WORK TO COMPLETE: Locate each line in the entries below that contains the word "will", and copy those lines in full.

(Recorded data)
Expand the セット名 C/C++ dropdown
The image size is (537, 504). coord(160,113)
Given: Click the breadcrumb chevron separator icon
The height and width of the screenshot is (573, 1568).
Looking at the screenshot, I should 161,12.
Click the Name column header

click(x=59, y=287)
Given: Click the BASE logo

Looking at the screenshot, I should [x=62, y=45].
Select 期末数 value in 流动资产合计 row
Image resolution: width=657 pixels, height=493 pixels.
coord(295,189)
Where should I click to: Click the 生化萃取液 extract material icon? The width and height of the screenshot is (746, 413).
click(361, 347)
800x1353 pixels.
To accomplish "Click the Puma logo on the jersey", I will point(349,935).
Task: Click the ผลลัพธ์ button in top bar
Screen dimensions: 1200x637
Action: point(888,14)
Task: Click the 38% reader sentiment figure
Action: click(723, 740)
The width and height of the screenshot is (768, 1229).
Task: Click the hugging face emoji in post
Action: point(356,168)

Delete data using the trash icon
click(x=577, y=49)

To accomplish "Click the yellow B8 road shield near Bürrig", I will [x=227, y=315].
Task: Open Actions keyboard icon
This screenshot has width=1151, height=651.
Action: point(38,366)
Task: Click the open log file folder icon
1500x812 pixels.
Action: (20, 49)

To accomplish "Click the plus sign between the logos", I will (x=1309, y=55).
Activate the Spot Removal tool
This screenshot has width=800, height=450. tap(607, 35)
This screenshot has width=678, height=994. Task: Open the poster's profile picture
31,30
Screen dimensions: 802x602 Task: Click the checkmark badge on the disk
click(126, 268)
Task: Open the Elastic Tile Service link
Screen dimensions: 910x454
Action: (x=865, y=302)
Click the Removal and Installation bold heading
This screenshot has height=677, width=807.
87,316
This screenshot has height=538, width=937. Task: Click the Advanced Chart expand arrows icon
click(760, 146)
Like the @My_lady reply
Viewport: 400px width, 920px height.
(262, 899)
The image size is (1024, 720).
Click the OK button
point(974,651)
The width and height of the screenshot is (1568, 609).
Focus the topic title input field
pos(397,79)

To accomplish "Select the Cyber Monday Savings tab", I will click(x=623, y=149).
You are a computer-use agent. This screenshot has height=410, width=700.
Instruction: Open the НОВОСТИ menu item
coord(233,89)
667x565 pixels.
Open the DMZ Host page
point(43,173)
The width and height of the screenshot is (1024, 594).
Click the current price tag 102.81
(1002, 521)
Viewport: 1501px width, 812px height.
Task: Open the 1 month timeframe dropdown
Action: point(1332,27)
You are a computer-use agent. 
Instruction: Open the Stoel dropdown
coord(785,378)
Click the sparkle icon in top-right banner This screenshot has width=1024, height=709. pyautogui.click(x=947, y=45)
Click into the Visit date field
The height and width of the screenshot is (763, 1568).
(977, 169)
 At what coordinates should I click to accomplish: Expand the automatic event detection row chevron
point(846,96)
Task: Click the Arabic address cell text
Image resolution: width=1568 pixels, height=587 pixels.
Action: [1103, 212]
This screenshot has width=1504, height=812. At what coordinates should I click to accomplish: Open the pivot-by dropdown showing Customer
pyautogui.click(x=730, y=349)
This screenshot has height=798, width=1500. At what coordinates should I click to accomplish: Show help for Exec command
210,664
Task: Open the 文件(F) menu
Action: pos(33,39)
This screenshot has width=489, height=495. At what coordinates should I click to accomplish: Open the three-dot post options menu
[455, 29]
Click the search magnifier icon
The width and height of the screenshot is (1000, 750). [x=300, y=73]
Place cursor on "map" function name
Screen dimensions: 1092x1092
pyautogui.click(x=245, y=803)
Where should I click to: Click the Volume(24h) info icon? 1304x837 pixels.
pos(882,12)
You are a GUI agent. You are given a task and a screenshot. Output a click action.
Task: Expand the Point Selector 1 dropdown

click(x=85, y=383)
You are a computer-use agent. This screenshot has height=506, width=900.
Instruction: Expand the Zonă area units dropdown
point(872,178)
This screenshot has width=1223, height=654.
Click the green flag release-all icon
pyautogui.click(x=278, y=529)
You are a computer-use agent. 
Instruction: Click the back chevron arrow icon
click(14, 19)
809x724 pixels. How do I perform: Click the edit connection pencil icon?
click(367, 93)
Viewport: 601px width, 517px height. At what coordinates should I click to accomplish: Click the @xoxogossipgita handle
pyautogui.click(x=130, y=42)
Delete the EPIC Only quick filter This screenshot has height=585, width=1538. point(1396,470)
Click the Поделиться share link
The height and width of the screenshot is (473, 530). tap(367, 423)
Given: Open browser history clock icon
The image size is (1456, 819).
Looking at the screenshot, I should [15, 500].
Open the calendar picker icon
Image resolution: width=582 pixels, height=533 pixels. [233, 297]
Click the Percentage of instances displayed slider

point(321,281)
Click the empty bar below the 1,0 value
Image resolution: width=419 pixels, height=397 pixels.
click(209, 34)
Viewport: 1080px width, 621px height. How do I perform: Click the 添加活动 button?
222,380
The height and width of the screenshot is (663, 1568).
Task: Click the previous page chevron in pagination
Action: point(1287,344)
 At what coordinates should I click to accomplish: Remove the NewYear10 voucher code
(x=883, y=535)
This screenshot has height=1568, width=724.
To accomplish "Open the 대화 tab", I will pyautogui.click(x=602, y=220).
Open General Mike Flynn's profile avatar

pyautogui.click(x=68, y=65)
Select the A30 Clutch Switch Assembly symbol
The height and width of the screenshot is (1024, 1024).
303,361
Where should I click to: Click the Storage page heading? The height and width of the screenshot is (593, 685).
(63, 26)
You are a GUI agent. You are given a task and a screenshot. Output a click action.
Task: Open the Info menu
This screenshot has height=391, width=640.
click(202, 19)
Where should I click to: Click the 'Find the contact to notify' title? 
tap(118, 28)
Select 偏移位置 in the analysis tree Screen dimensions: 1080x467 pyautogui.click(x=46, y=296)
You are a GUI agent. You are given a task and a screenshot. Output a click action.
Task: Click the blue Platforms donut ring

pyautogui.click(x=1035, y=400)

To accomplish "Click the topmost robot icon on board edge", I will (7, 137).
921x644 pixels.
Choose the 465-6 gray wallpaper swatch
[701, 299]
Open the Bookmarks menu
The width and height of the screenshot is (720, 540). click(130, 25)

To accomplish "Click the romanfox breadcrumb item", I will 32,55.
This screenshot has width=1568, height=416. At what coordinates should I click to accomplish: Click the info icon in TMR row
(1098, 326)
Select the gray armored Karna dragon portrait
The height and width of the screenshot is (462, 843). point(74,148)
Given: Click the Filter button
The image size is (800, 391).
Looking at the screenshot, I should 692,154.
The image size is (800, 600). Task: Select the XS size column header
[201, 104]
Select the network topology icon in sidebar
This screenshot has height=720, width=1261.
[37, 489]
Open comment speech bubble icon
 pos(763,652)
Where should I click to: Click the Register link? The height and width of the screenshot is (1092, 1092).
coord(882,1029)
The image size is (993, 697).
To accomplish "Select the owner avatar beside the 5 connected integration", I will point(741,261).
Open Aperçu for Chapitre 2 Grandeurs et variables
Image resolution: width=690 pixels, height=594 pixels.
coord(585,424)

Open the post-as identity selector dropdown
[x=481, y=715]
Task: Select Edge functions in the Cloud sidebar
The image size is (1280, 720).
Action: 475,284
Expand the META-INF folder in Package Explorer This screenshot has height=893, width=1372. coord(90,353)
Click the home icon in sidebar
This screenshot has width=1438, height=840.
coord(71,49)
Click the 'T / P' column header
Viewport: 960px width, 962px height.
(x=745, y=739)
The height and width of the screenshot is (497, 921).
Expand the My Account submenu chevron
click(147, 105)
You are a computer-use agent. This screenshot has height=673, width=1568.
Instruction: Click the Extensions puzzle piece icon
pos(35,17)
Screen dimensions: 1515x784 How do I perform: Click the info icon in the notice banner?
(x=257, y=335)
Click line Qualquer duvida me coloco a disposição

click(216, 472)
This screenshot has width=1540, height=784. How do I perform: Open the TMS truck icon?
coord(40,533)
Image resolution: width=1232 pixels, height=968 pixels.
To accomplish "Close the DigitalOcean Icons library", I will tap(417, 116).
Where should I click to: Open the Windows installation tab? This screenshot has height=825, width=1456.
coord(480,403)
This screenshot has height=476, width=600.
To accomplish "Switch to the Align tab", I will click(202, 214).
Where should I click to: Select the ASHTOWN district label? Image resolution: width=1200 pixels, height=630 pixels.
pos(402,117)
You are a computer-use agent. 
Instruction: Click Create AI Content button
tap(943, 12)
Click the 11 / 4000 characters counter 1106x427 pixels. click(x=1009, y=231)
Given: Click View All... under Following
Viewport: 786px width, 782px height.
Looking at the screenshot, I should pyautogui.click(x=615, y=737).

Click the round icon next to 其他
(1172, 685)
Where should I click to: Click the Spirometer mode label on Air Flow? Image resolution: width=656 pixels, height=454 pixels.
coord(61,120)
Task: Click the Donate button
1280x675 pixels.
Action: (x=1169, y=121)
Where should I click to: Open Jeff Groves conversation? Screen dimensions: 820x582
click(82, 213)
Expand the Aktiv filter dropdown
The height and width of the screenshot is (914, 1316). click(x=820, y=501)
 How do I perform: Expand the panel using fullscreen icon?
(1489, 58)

SOLVED PROBLEM:
To accomplish "Click the Puma logo on the jersey", I will point(349,935).
To accomplish "Click the yellow B8 road shield near Bürrig", I will [x=227, y=315].
To accomplish "Click the plus sign between the logos", I will (x=1309, y=55).
To accomplish "Select the Cyber Monday Savings tab", I will click(x=623, y=149).
To accomplish "Open the 대화 tab", I will pyautogui.click(x=602, y=220).
To accomplish "Click the topmost robot icon on board edge", I will (7, 137).
To accomplish "Click the romanfox breadcrumb item", I will 32,55.
To accomplish "Select the owner avatar beside the 5 connected integration", I will point(741,261).
To accomplish "Close the DigitalOcean Icons library", I will tap(417, 116).
To accomplish "Switch to the Align tab", I will click(202, 214).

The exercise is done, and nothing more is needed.